What we get to in the end is what Frederic Bastiat (one of the few Frenchmen ever to actually get economics) tried to tell us all 160 years ago. You've got to look for the hidden, not just consider what is out there in plain sight.

So, if we onshore iPad production there will be these 67,000 jobs. Those 67,000 we can see that is. But if Apple cuts its profit margins to do it then jobs (some number, unknown) will disappear somewhere else as a result of the reduction in those profits and the value of Apple as a company. If Apple keeps its margins and raises prices to do so then obviously iPad sales will fall, meaning we won't have the 67,000 jobs. And if Apple just makes the same profits, lower margins but raises prices by enough to cover on the higher labour bill, then we've simply a transfer from buyers to makers of iPads. And those buyers having less money to spend will mean job losses elsewhere.
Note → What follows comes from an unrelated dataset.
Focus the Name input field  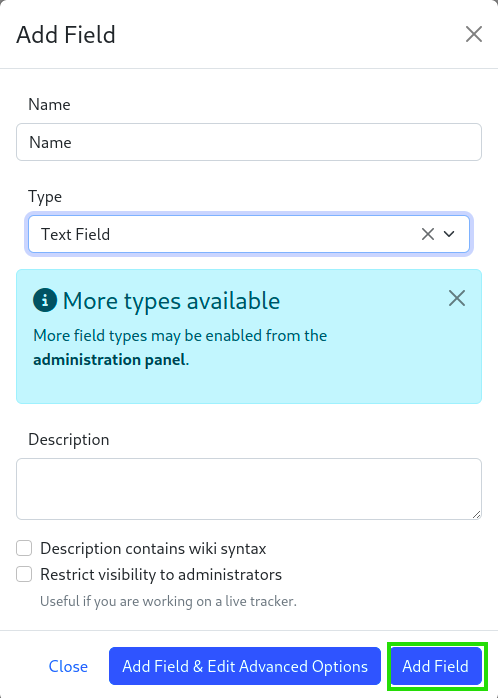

Finally, there is actually no "right answer" here. Which of these possible outcomes is the "best" depends not on any irrefutable scientific laws. It depends rather upon your personal view of what is the most desirable outcome. Maybe you think more jobs you can see and know about is more important than the lost jobs that we can't see or know about. Maybe you think that jobs for Americans is more important than cheap iPads for Americans.

My own, entirely personal, view is that we're trying to run the economy for consumers, not producers. So I place much more emphasis on the cheap production methods than perhaps you do. But as I say, this is more about the values that you bring to the start of the economics than it is about the economics itself. So you're entirely allowed to disagree with my conclusion: as I am with your of course.

And John: we don't know the full effect of all of these changes, only the general direction for one or two of them in terms of jobs. But it really is true that onshoring production in the way you calculate will not produce 67,000 US jobs. It might, possibly, create 67,000 that we can see, but it will also destroy some unknown number that we cannot see. That unknown number quite possibly being higher than the jobs created that we can see.